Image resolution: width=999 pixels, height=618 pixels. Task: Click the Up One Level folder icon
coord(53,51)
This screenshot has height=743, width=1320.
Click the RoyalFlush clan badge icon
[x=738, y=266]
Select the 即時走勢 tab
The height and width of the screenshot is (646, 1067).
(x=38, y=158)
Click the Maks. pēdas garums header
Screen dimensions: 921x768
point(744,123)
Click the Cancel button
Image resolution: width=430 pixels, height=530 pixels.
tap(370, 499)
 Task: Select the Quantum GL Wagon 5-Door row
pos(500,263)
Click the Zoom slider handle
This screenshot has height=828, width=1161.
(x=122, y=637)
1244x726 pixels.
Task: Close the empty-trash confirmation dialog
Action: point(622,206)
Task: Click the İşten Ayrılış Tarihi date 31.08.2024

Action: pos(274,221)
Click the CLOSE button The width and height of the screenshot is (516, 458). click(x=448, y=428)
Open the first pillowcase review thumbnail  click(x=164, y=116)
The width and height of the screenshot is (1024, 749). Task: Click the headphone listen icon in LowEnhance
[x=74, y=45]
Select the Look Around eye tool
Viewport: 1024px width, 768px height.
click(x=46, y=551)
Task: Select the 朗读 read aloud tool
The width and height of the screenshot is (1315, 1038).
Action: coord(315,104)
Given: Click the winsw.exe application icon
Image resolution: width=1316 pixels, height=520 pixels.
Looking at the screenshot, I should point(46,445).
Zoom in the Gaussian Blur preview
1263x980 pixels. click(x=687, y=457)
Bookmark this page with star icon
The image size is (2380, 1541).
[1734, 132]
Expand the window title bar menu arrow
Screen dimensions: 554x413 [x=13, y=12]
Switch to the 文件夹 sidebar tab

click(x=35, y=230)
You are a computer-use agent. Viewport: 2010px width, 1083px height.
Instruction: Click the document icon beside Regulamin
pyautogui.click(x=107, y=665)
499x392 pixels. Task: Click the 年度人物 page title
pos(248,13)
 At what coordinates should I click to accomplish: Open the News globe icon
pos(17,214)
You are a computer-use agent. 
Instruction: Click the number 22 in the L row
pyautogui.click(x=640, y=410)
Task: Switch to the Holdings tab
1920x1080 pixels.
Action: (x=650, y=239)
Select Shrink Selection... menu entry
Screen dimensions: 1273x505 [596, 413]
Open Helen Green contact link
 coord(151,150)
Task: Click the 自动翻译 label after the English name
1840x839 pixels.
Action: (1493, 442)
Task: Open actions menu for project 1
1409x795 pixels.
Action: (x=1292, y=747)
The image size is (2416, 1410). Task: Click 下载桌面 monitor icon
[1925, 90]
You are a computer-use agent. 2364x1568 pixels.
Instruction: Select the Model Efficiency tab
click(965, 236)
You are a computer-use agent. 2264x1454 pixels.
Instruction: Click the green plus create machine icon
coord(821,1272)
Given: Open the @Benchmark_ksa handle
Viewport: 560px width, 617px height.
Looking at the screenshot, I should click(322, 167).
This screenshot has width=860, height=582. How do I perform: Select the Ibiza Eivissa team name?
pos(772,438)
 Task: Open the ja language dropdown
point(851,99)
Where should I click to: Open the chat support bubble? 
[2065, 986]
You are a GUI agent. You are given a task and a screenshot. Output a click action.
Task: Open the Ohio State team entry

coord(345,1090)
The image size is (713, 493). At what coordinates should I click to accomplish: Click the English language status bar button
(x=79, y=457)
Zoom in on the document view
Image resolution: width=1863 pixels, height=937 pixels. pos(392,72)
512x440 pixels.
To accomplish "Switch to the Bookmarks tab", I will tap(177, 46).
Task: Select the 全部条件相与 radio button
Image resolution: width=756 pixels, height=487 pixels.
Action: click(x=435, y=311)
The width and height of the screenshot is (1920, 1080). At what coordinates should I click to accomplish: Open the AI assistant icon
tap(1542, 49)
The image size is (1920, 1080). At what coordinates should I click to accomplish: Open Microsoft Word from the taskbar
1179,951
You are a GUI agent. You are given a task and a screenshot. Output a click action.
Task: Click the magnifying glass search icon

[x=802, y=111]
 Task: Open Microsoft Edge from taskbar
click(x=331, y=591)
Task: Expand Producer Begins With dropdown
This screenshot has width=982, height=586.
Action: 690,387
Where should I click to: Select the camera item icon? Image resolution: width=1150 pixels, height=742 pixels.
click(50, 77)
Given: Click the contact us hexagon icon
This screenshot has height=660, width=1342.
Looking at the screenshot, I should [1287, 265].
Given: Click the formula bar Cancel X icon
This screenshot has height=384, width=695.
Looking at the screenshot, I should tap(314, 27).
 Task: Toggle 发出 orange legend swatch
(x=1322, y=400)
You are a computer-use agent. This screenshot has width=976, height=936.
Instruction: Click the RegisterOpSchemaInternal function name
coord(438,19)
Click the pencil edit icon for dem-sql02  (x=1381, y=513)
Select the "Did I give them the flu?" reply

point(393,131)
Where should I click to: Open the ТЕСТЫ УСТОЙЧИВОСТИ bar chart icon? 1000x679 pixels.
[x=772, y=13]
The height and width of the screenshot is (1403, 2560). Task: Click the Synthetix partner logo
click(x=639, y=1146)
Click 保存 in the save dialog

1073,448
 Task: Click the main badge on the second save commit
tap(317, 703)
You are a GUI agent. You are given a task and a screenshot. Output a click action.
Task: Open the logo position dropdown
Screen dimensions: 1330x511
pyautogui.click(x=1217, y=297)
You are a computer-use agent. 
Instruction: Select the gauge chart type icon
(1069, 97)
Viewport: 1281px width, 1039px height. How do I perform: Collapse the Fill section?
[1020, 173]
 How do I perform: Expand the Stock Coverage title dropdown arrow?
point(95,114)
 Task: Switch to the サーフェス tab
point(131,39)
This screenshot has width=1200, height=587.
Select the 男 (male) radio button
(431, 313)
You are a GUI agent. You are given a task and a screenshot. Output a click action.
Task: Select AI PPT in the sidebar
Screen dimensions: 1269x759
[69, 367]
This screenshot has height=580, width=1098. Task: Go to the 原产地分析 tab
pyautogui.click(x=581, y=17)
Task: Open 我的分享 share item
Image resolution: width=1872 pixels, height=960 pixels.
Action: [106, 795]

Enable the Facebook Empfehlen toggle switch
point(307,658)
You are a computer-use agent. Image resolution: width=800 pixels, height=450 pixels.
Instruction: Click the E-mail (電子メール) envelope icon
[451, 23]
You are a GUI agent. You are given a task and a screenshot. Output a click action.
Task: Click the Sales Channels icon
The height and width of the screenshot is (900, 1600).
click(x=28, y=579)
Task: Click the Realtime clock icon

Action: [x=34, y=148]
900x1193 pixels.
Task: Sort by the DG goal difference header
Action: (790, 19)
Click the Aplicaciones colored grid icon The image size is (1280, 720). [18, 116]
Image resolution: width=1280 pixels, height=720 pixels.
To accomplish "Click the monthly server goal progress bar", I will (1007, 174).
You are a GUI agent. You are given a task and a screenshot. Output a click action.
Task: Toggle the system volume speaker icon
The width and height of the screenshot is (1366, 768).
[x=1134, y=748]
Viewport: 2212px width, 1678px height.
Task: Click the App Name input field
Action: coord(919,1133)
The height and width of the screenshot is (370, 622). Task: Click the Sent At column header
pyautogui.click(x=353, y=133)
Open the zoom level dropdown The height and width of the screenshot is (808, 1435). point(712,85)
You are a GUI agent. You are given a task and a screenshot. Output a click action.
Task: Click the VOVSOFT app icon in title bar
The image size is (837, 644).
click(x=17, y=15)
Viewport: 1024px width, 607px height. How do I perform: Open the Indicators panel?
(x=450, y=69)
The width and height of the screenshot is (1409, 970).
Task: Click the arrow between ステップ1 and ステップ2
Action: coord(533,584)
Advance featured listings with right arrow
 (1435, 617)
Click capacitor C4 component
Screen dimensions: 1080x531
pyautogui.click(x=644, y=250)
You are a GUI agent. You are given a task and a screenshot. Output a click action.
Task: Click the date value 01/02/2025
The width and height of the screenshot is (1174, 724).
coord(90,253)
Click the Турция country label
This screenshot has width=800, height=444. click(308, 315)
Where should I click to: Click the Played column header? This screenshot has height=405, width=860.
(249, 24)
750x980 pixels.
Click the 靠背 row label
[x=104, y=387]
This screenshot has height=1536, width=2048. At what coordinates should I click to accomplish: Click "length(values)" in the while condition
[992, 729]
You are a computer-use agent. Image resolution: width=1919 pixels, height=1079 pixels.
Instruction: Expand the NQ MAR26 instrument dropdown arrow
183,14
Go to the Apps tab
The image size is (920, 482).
________________________
▶ **What is required**:
List each line of the listing above that contains the word "Where".

▶ **Result for this exercise**:
Where should I click to: Open the chat support bubble? 
Where should I click to: Select the camera item icon? Image resolution: width=1150 pixels, height=742 pixels.
Where should I click to: Open the ТЕСТЫ УСТОЙЧИВОСТИ bar chart icon? 1000x679 pixels.
Where should I click to: Click the Played column header? This screenshot has height=405, width=860.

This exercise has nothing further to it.